— Task objective —
Show all lines containing "button" from the data below.

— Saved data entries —

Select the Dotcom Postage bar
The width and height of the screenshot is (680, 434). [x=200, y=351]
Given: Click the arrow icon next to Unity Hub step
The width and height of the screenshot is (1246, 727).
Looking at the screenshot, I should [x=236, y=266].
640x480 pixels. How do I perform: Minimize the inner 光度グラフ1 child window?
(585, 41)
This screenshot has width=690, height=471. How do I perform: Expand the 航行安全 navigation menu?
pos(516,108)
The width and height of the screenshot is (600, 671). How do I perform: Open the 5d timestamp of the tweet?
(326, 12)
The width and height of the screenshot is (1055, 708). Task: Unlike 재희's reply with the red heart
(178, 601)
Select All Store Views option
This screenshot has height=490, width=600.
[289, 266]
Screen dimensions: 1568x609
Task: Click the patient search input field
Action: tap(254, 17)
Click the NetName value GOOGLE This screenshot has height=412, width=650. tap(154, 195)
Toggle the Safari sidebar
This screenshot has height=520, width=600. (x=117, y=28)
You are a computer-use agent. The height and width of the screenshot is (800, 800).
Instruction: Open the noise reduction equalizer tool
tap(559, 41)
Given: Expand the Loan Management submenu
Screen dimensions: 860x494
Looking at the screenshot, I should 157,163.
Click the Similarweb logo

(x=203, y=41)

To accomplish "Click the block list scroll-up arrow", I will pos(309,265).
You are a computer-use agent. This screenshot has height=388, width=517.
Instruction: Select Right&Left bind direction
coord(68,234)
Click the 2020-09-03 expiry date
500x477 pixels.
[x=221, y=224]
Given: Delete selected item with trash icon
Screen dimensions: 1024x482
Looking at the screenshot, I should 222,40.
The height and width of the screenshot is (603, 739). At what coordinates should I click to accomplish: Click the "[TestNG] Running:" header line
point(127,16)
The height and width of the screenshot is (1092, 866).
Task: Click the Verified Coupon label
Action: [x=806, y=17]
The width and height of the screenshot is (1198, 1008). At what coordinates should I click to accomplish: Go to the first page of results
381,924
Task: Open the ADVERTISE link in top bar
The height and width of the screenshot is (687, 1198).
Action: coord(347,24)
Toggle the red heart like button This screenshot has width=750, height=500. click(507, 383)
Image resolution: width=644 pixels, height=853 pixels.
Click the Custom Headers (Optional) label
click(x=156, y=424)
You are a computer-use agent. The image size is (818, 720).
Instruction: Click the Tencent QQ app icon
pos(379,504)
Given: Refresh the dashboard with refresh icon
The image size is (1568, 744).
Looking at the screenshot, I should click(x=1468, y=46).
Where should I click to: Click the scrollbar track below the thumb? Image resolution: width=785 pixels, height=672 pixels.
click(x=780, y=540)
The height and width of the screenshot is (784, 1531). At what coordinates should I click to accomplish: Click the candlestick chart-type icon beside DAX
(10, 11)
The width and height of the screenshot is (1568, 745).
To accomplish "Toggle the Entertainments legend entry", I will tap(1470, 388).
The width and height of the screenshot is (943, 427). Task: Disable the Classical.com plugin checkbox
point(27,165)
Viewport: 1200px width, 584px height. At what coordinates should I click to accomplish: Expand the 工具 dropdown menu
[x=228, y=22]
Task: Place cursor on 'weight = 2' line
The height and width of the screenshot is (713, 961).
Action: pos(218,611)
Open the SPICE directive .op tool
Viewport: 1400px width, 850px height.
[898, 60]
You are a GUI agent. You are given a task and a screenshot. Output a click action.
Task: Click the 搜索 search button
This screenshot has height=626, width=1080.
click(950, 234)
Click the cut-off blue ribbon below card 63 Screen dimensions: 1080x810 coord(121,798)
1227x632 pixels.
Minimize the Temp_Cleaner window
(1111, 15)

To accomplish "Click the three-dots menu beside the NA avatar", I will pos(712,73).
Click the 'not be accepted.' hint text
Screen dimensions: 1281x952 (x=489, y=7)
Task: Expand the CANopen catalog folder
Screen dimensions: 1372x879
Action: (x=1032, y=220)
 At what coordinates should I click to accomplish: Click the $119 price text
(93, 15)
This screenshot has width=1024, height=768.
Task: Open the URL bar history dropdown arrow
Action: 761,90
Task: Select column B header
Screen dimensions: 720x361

— Task result —
Toggle the red heart like button This screenshot has width=750, height=500. click(507, 383)
Task: Click the 搜索 search button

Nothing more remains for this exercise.